Requirement A | In the distribution provisions, why does tax withheld under Section 6.3 reduce the amount a Shareholder would otherwise receive?

Document text |
..........

6.2 No Right to Distributions. No Shareholder shall have the right to demand or receive Distributions of any amount, except as expressly provided in this ARTICLE VI.
6.3 Withholding. The Company is hereby authorized and directed to withhold from any Distribution made to a Shareholder the amount of taxes required to be withheld or paid by the Company under applicable Law with respect to such Distributions as levied by any federal, state, local or foreign taxing authority. Subject to the following sentence, any amount so withheld shall be treated as a Distribution to such Shareholder under Section 6.1(b) and shall reduce the amount otherwise distributable to such Shareholder thereunder. If Distributions with respect to any Shareholder under Section 6.1(b) are insufficient to cover the amount of taxes required to be withheld or paid by the Company pursuant to this Section 6.3, the Shareholder to which such taxes relate shall be obligated to indemnify the Company for such taxes in excess of Distributions.
6.4 Restrictions on Distributions. The foregoing provisions of this ARTICLE VI to the contrary notwithstanding, no Distribution shall be made if, and for so long as, and to the extent that, such Distribution would violate any Law then applicable to the Company or to the extent that such Distribution, as a whole, and not with respect to any particular component of such Distribution or with respect to any particular Person to receive such Distribution, would violate any contractual covenant or agreement between the Company or any Company Subsidiary and any third-party lender or other bona fide third party source of financing.

..........

Dataset |
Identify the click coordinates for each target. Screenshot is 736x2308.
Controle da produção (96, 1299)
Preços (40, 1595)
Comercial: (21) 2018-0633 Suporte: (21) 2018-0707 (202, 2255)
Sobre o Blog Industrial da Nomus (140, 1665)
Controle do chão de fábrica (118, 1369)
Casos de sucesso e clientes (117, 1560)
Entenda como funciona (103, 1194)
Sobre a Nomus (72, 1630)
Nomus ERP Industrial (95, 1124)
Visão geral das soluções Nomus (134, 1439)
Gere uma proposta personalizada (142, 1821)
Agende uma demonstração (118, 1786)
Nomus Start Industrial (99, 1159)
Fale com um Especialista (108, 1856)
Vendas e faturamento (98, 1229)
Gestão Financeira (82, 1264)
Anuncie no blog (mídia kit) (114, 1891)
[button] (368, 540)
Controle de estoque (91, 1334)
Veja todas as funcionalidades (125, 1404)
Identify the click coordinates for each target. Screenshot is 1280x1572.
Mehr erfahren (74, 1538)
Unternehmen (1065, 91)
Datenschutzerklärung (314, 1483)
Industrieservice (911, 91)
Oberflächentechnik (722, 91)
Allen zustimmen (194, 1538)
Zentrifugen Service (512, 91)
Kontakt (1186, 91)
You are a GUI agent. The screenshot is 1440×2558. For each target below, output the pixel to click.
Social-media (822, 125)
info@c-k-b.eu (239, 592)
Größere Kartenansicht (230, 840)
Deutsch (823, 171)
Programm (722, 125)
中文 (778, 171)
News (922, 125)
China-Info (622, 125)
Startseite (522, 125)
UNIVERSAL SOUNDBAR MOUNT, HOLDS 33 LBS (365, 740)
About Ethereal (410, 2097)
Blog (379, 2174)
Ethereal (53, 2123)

..........

Requirement B | Copy the listing from its first line through the line containing "Controle de estoque (91, 1334)", including both of those lines.

Response A | Section 6.3 treats any amount withheld for taxes as a Distribution to that Shareholder under Section 6.1(b). Because it counts as a Distribution, it reduces the amount otherwise distributable to that Shareholder under that section.

Response B |
Identify the click coordinates for each target. Screenshot is 736x2308.
Controle da produção (96, 1299)
Preços (40, 1595)
Comercial: (21) 2018-0633 Suporte: (21) 2018-0707 (202, 2255)
Sobre o Blog Industrial da Nomus (140, 1665)
Controle do chão de fábrica (118, 1369)
Casos de sucesso e clientes (117, 1560)
Entenda como funciona (103, 1194)
Sobre a Nomus (72, 1630)
Nomus ERP Industrial (95, 1124)
Visão geral das soluções Nomus (134, 1439)
Gere uma proposta personalizada (142, 1821)
Agende uma demonstração (118, 1786)
Nomus Start Industrial (99, 1159)
Fale com um Especialista (108, 1856)
Vendas e faturamento (98, 1229)
Gestão Financeira (82, 1264)
Anuncie no blog (mídia kit) (114, 1891)
[button] (368, 540)
Controle de estoque (91, 1334)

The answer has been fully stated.